Higgins was 'blinkered' over Castro
President is accused of 'appalling lack of judgment' in death tribute
The row over President Michael D Higgins's description of Fidel Castro as "a giant among global leaders" has intensified as a Government TD accused him of an "appalling lack of judgment".
While Áras an Uachtaráin rejected any suggestion that Mr Higgins sought to play down the Castro regime's human rights abuses, Fine Gael's Ciarán Cannon delivered the stinging criticism, saying he wanted to disassociate himself from the President's comments.
He last night claimed Mr Higgins had delivered a "blinkered assessment" of Mr Castro's legacy, while Fianna Fáil leader Micheál Martin also weighed in, arguing the President's remarks "lacked balance".
Meanwhile, it emerged last night that the Government has no plan to send a minister to Mr Castro's funeral, with the State set to be represented by our ambassador to Cuba.
A spokesman for the President confirmed that he would not attend the funeral but he would sign a book of condolence to Mr Castro at the Cuban embassy today. The spokesman said that Mr Higgins did not seek the Government's approval for his statement which expressed his "great sadness" at Mr Castro's death at the age of 90, as no such approval was required.

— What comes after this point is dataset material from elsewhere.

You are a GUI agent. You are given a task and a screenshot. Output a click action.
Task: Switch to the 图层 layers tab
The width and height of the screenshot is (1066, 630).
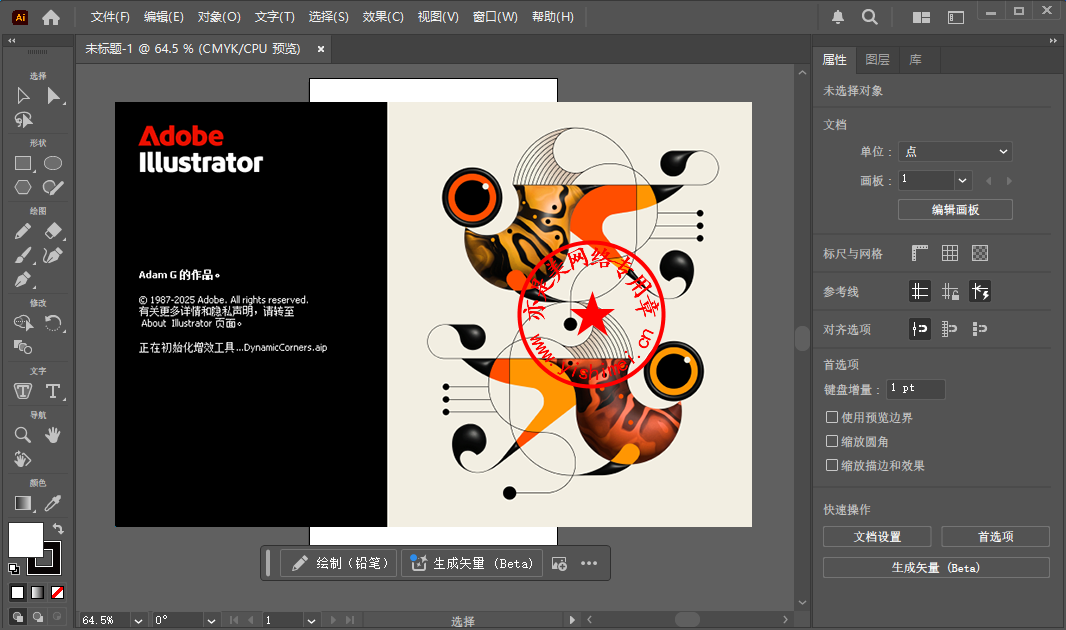tap(877, 60)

Mr Higgins's spokesman insisted that the President did address human rights concerns in his remarks.
"The President's statement clearly referred to the price paid for social and economic development in terms of civil society and the criticisms it brought," he said. He added that human rights organisations in Cuba "have always had the support of the President".
"Any suggestion that the President neglected human rights concerns is both unsustainable and unwarranted.
"The President has discussed human rights concerns with representatives of the government of Cuba on every occasion he has had meetings, in Cuba, Ireland and elsewhere," the spokesman said.
Mr Cannon said he was "disappointed" at Mr Higgins's statement, saying that Mr Castro's leadership saw "violent suppression of dissenting views, including the imprisonment of journalists, artists and others who dared to question his authority".
Mr Martin, meanwhile, said he did not agree that Mr Castro was a "giant" among global leaders. "I think the President would have been sympathetic to Fidel Castro - particularly in the context of taking over from the Batista regime, but I think the President's overall statement lacked balance in the assessment of Castro," he said.
Foreign Affairs Minister Charlie Flanagan said Mr Higgins was "quite entitled to make his views known on the passing of Castro".
He told RTÉ's 'The Week in Politics' he wasn't "a fan" of the late Cuban leader, but said: "I come from a historically different position than President Higgins."
Independent Alliance Minister John Halligan said he wasn't of the view that Mr Castro's Cuba was "a utopia" but pointed out he did replace the "dreadful Batista regime" that was involved with "gangsters in America".
He said Mr Higgins was a defender of human rights and was entitled to his view of Mr Castro.
He said his own opinion was that the late Cuban leader should have made greater efforts to introduce democracy.
The Department of Foreign Affairs last night said Ireland would be represented at Mr Castro's funeral by Ambassador Sonja Hyland, who is based in Mexico but is accredited to Cuba.
Sinn Féin leader Gerry Adams has announced that he will attend the funeral.